制汗剤で乳癌(がん)リスクが増大?
制汗剤(テオドラント)に含まれるアルミニウム塩類が、乳癌(がん)リスクを増大させる可能性が指摘された。医学誌「Journal of Applied Toxicology」4月号に掲載された報告によると、アルミニウム塩類は皮膚を通して体内に入り込み、エストロゲンに似た作用を示すという。
論文の著者である英Reading大学生物科学部のPhilippa Darbre氏によると、ヒト乳癌(がん)の発症と進行にエストロゲンが関与していることがわかっており、エストロゲン様の作用をもつ成分も乳癌リスクに影響する可能性があるという。

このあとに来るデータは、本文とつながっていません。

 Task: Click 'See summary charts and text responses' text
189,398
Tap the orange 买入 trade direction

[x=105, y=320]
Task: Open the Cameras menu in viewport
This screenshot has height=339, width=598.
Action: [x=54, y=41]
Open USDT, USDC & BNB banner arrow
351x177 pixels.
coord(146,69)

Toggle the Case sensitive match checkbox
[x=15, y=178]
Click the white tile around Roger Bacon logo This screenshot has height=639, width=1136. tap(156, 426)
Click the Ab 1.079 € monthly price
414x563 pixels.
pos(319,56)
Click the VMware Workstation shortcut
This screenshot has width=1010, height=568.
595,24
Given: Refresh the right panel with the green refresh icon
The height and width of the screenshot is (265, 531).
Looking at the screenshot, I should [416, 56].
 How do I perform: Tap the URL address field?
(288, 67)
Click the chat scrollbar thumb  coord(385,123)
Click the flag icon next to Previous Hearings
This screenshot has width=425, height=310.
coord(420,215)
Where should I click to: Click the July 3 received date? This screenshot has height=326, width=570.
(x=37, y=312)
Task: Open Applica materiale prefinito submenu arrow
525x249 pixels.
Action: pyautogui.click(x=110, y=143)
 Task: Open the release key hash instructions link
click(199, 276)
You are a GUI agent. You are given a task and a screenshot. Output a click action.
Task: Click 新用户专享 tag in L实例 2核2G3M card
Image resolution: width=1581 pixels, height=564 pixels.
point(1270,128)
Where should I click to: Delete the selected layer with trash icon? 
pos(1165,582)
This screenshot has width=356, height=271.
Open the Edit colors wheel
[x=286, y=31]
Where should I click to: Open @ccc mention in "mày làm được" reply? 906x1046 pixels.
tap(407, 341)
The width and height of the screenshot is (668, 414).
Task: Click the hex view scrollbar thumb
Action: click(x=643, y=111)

制汗剤には用量の25%をアルミニウム塩類が占めるものもあり、腋窩(えきか=脇の下)にスプレーして用いるため、アルミニウム塩類への曝露は乳房付近に集中する。また、女性は脇の下をそった直後の傷ついた皮膚に制汗剤を用いることも多く、アルミニウム塩の取り込みが増えることになる。
懸念すべき成分は、制汗剤のアルミニウム塩類以外にもあるという。喫煙によって体内に取り込まれるカドミウム元素は、乳房組織に集積する。カドミウムはエストロゲン受容体に結合し、その作用に影響を及ぼす。カドミウムの蓄積が乳癌リスクを高めるという証拠も示されている。
「ここに挙げた物質はいずれも単独では強い作用をもたないが、複数が同時に作用するとどうなるかを検証する必要がある。乳癌などの疾患に重大な影響をもたらすことも考えられる」とDarbre氏は述べている。